Lo ha comunicato il dott. Alberto Zangrillo, durante una conferenza stampa all’ospedale San Raffaele di Milano, dove il leader di Forza Italia è stato ricoverato due giorni fa. “L’intervento è necessario per evitare rischi e nel giro di un mese il presidente tornerà più in forma di prima”.
Silvio Berlusconi “ha rischiato di morire, è arrivato in ospedale in condizioni molto severe e preoccupanti e ne era consapevole”, ha informato il dott. Zangrillo.
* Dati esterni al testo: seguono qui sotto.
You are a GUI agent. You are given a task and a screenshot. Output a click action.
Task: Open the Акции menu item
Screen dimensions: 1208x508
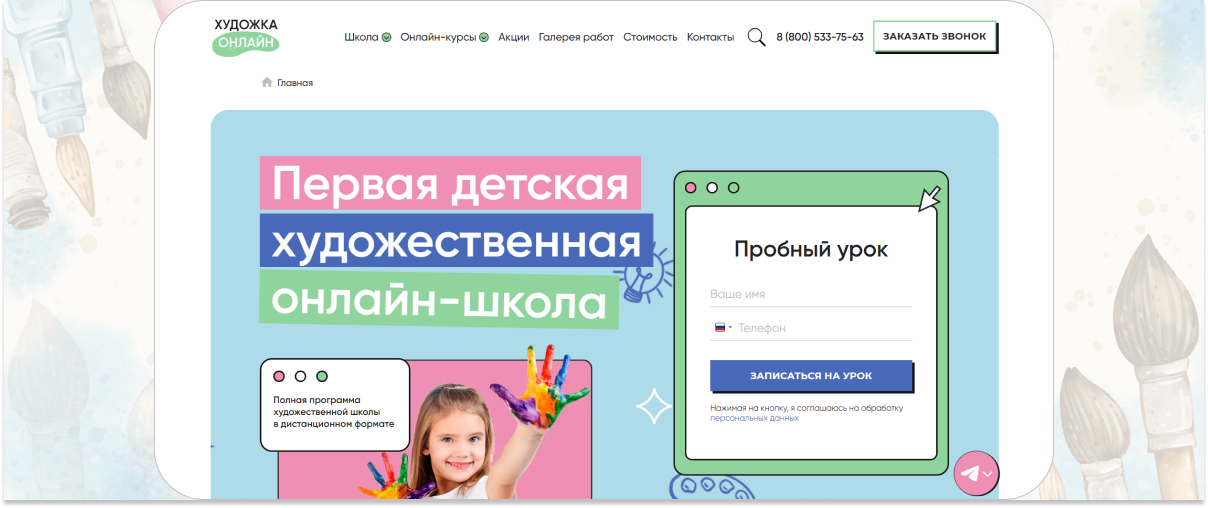click(x=513, y=37)
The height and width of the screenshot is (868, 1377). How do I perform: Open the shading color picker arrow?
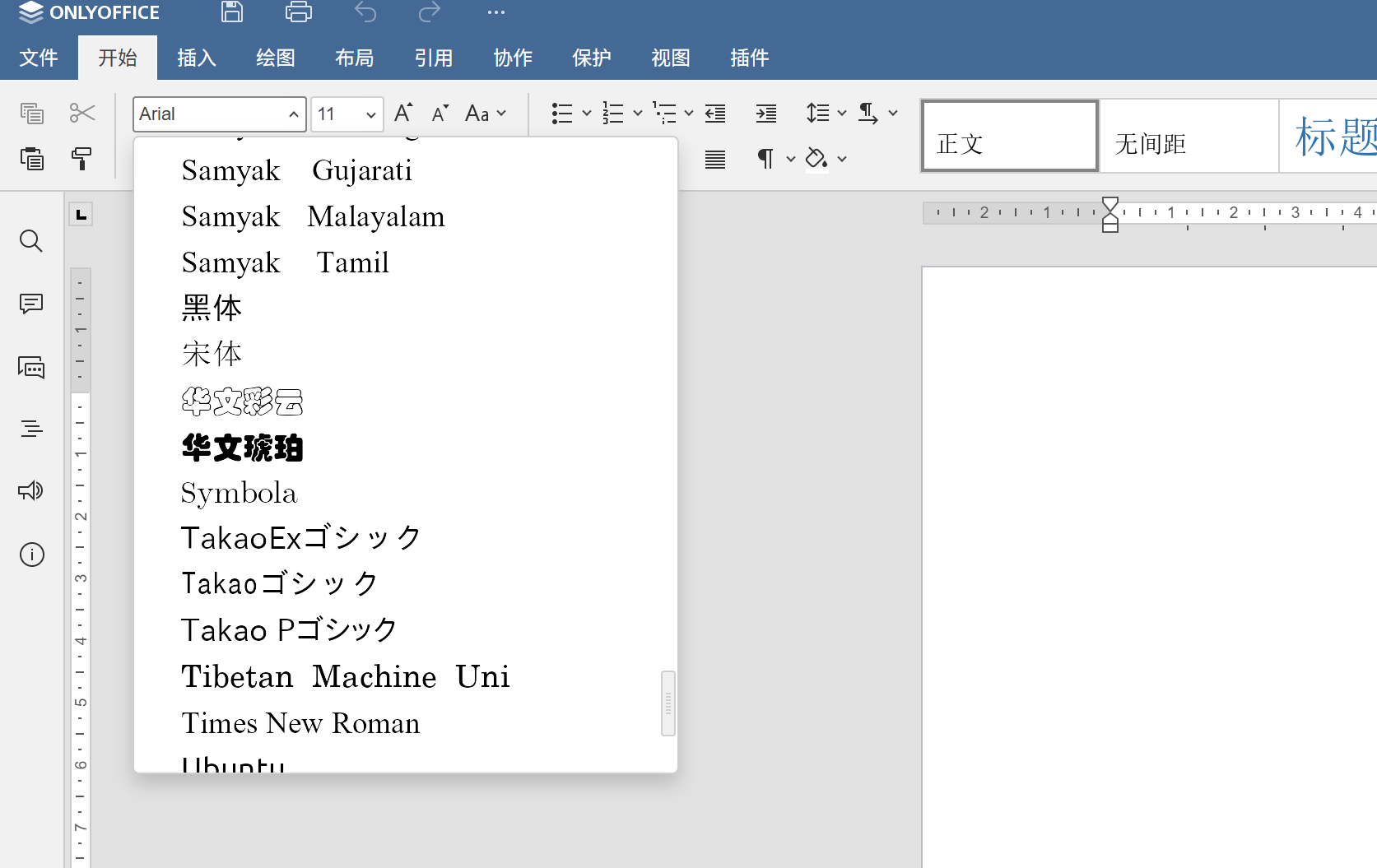[842, 159]
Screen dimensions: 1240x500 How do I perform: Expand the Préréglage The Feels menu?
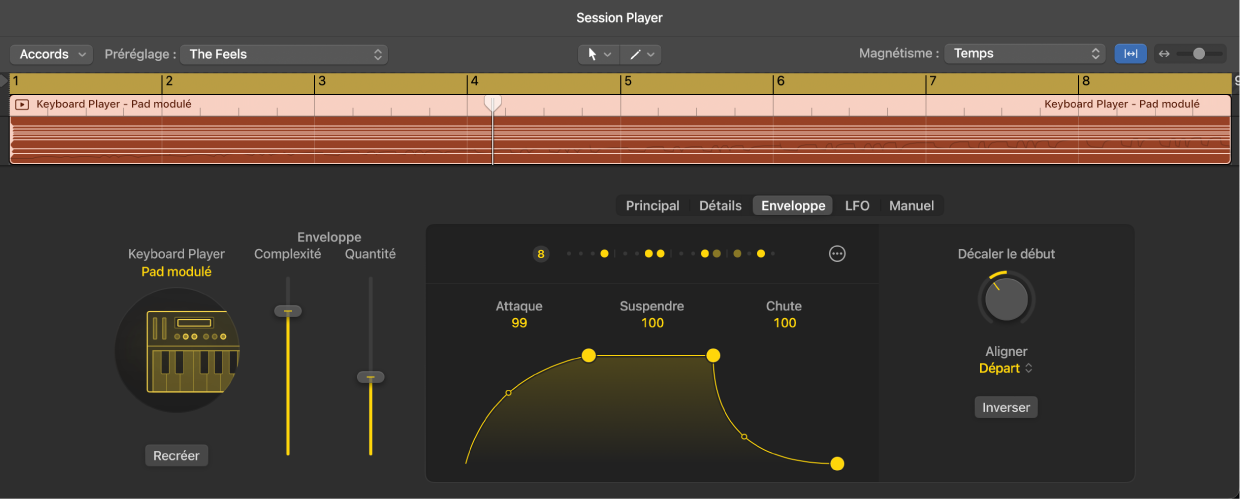pos(286,54)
Il medico personale dell’imprenditore lombardo ha spiegato che l’ex Premier è affetto da una “insufficienza aortica di grado severo”, una condizione che può essere “corretta con un intervento di cardiochirurgia convenzionale che comporta la circolazione extracorporea e la visione diretta del cuore”.
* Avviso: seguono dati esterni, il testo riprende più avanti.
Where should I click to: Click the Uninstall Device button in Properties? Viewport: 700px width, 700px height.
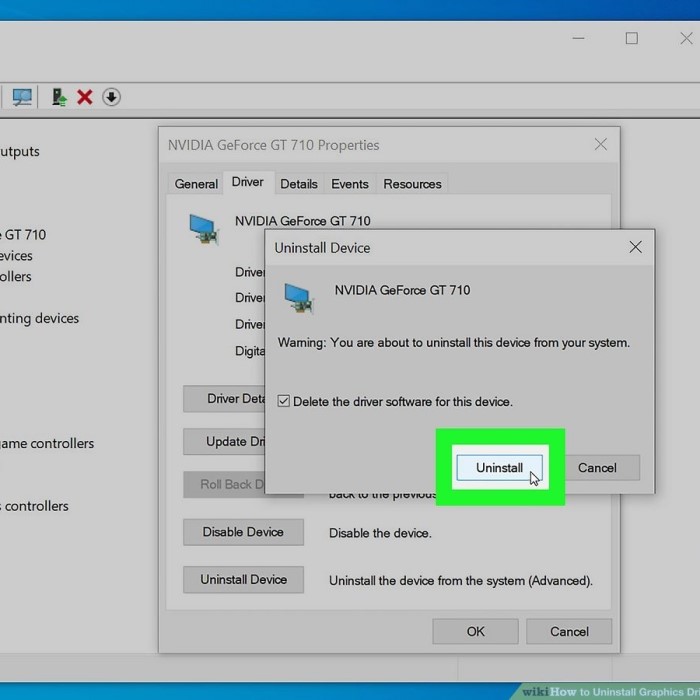pyautogui.click(x=243, y=579)
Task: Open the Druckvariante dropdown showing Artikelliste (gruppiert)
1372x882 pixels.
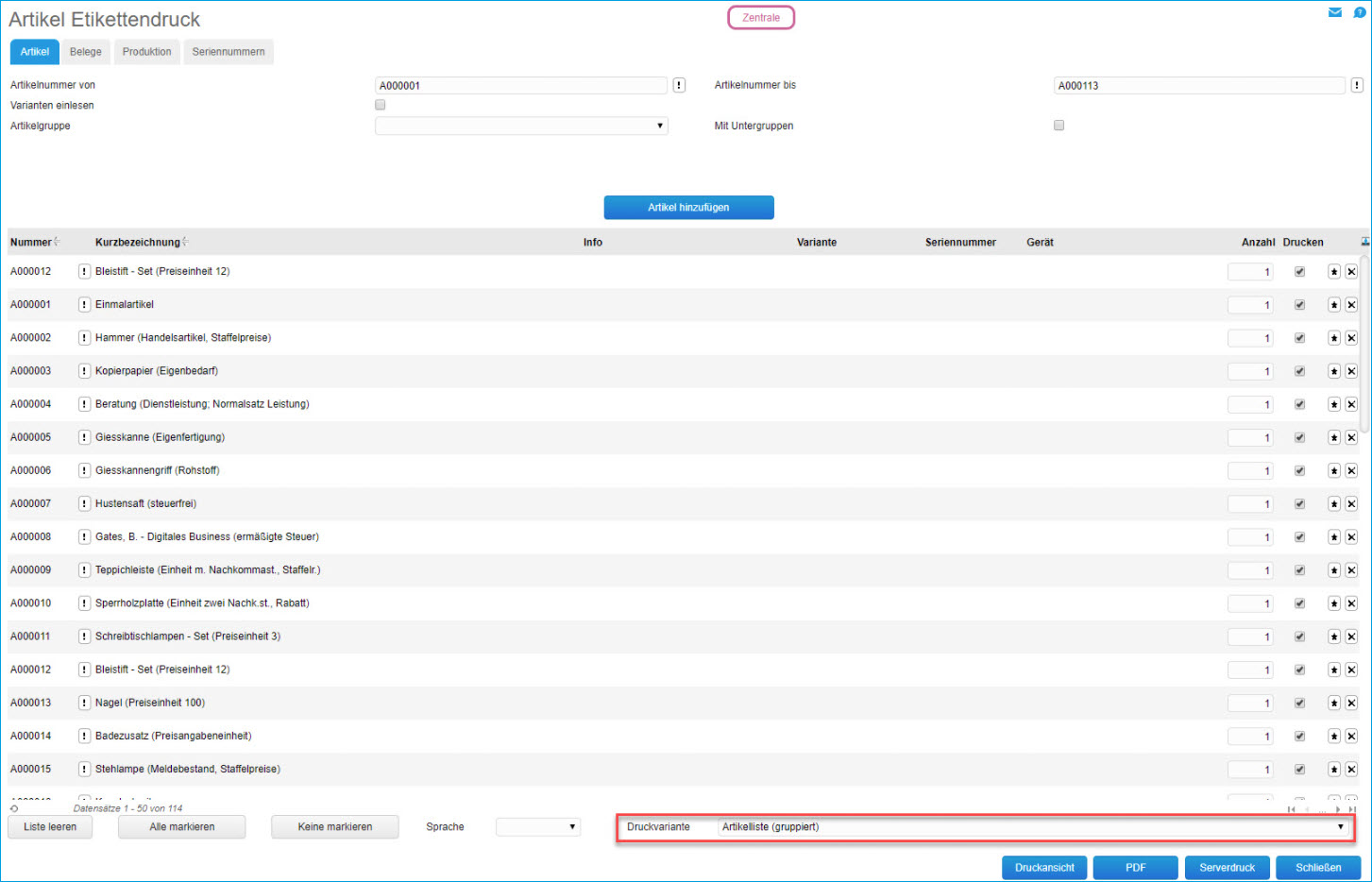Action: tap(1033, 827)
A operare Silvio Berlusconi sarà il dottor Ottavio Alfieri, primario di cardiochirurgia al San Raffaele e professionista apprezzato a livello mondiale. “Sono infondate le voci sull’opportunità di trasferire il presidente altrove, perché abbiamo in casa il migliore”, ha dichiarato Zangrillo. Il medico ha poi parlato di un’eventuale scelta da parte del suo assistito di “tornare a fare il leader politico”. “Io lo sconsiglio ma lui tra un mese, dopo la riabilitazione, potrà fare quello che vuole. Quindi nella riabilitazione deve rioccuparsi di rimettere in equilibrio le funzioni vitali”.